═══ RECORDS PROVIDED
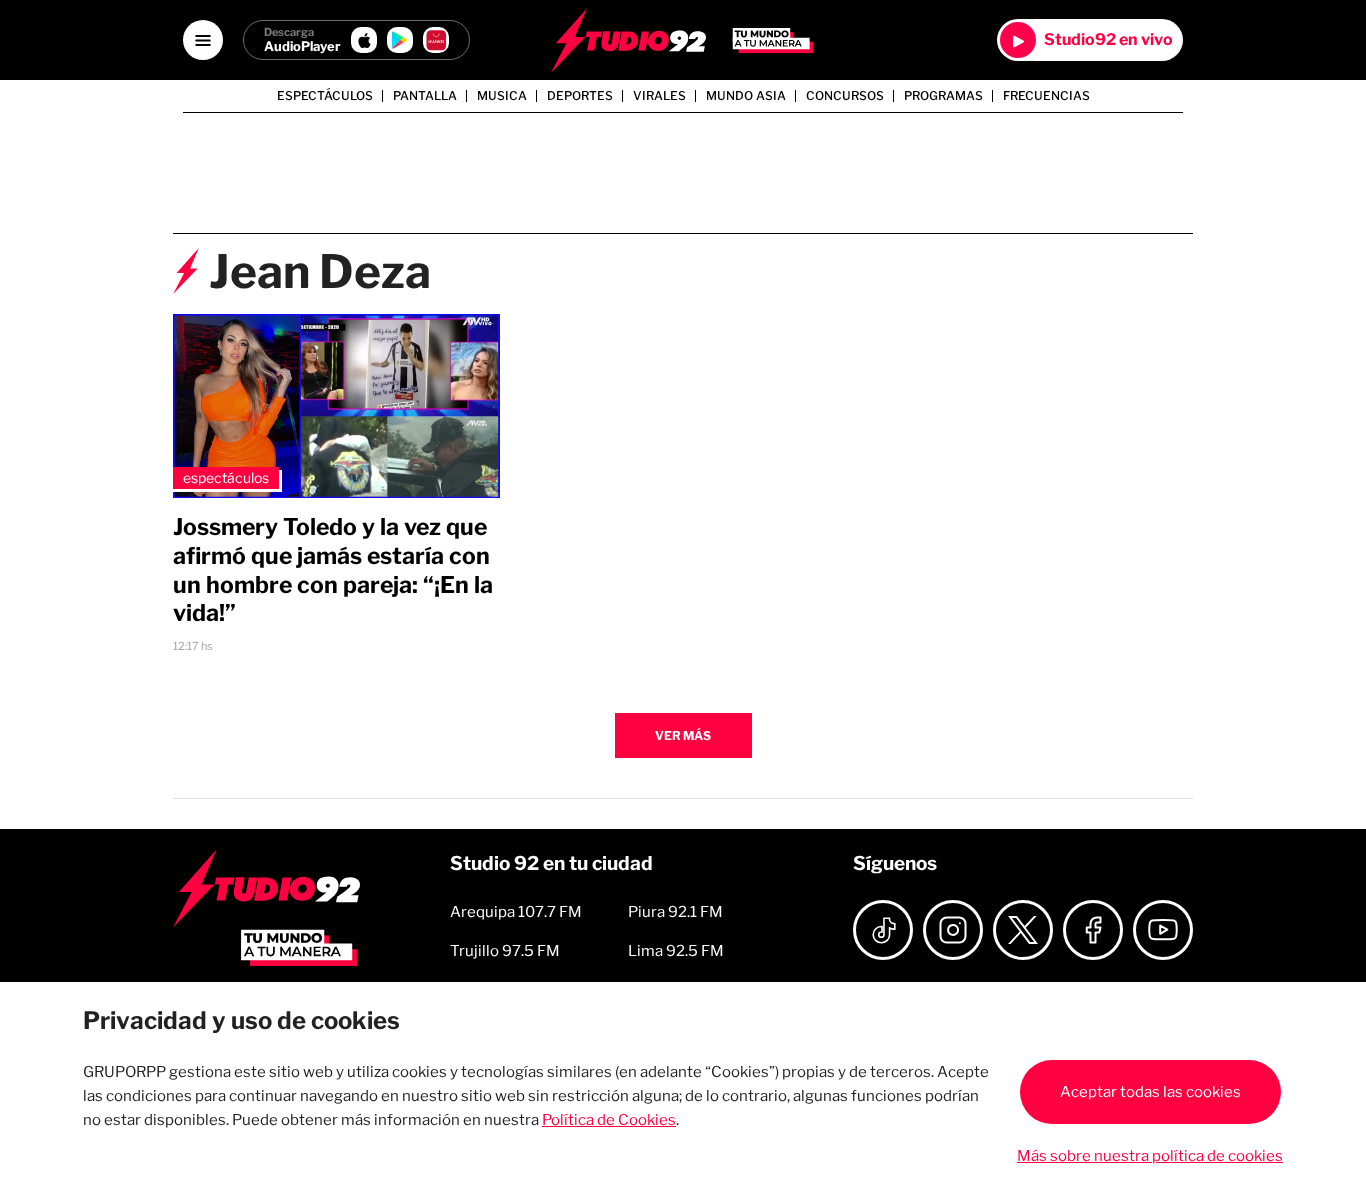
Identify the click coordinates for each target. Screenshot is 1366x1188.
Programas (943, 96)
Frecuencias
══════
═══ RECORDS PROVIDED
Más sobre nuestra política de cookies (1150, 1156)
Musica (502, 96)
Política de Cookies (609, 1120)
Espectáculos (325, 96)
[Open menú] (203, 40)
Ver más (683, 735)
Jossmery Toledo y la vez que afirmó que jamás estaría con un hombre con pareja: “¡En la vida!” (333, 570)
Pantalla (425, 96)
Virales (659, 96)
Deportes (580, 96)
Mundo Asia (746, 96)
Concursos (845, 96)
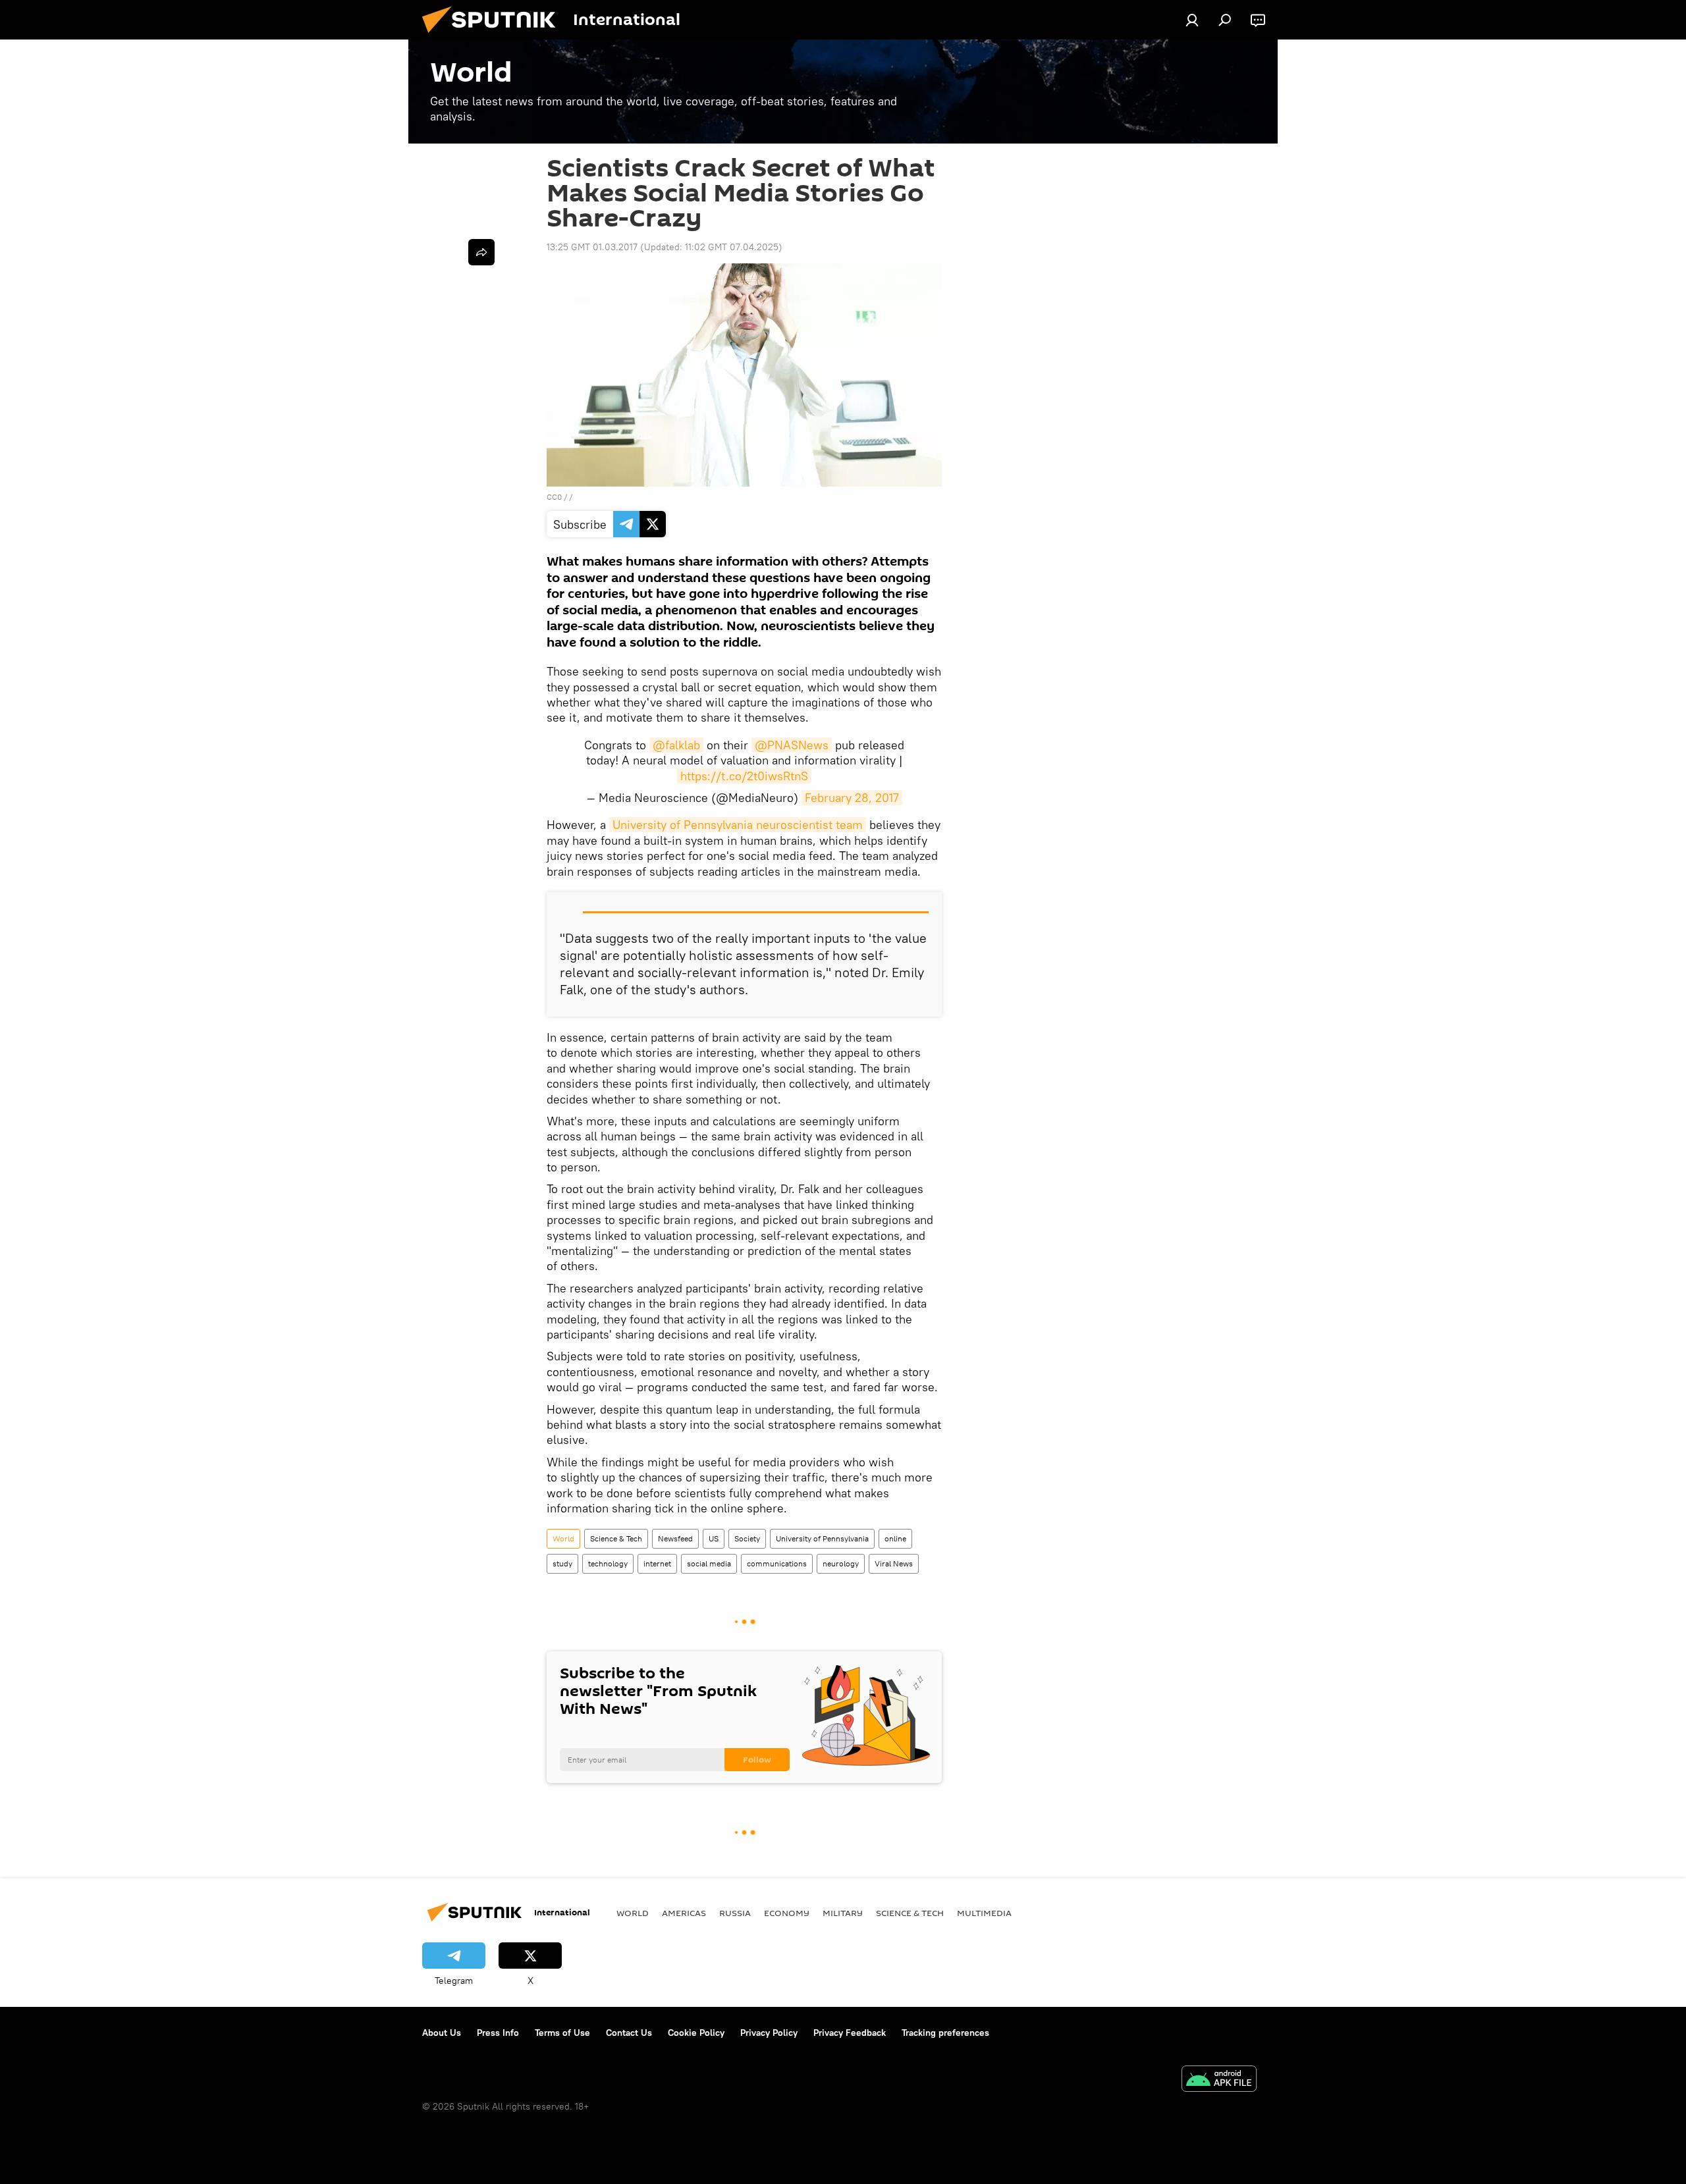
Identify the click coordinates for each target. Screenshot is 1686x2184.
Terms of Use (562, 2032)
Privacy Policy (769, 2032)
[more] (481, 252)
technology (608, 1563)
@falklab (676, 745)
══════
[WHAT YOU HAVE TO DO]
From the listing above, return every line that contains the word "Identify".

[PROBLEM SOLUTION]
Identify the click coordinates for each target. Screenshot is 1366x1188.
Identify the click coordinates for each target. Screenshot is 1686x2184.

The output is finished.